92 F-150 w/small block romeo V8. I got 147000 (approx) on it and it still runs great. I tow 8' and 10' trailers without any problems and have hauled an entire deck package (12 x 16) with it. Gets 24 MPG with no load on the highway. Towing and/or heavy payload substantially drop MPG to between 12 to 19 depending on what the load is. Best part is no crew cab = less cleaning and no obnoxious passengers. When I do get another truck however I will probably go with the F-350 diesel super duty (2WD). I'll probably get the tow package installed after I get the truck because they don't have it available (at least that's what the sales guy told me) in a standard with the tow package.


----------



## Tinstaafl (Jan 6, 2008)

Cole82 said:


> Today at the lumber yard I saw a guy with a ranger and a 4x8 enclosed trailer.


Today at the lumber yard, I saw a guy with a yellow VW bug and a 4x8 open trailer he was loading up with 4x4s. Looked cool! :laughing:

For general all-around work, it's hard to beat a standard (or 4x4) F150 or the equivalent in a different breed. Obviously, if you often need to carry or tow big loads, you need something beefier. But I wouldn't consider anything smaller. That just makes you _think_ you have a truck, and is going to lead to frustration.

As for gas mileage, that's a non-issue. It's just part of the overhead and should be covered by your overall pricing.

Now, something shiny to drive around empty and impress clients with is an altogether different matter.


----------



## J-Peffer (Mar 3, 2007)

I hope I don't offend anyone here, and I'm sure I probably will.

A lot of guys are hurting for work and I've always said guys that hurt for work, think with the "contractor" mentality.

When we have work booked up, we make good money, we can buy a F350 super charged diesil and live in a $500k home.

What do your customers see though? They see you pull up in a $60k truck, towing a 10k trailer, dropping off a 12k dump trailer, and chances are, if you are operating like this, you are no where to be found when the work is being done. To top it off, in my community, they know you live in a 500k house.

AVAILABLE DATA:

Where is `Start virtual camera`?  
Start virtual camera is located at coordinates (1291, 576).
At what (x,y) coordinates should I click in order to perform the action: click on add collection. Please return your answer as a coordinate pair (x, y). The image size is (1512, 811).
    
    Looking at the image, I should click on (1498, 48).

WRITTEN TASK A: In the forum thread about work trucks, what highway gas mileage does the 92 F-150 get with no load?
WRITTEN TASK B: Revise the part of the forum thread about work trucks that begins at "As for gas mileage, that's" and stops after "I probably will.", putting "fuel economy" in place of "gas mileage".

WRITTEN RESPONSE A: 24 MPG.

WRITTEN RESPONSE B:
As for fuel economy, that's a non-issue. It's just part of the overhead and should be covered by your overall pricing.

Now, something shiny to drive around empty and impress clients with is an altogether different matter.


----------



## J-Peffer (Mar 3, 2007)

I hope I don't offend anyone here, and I'm sure I probably will.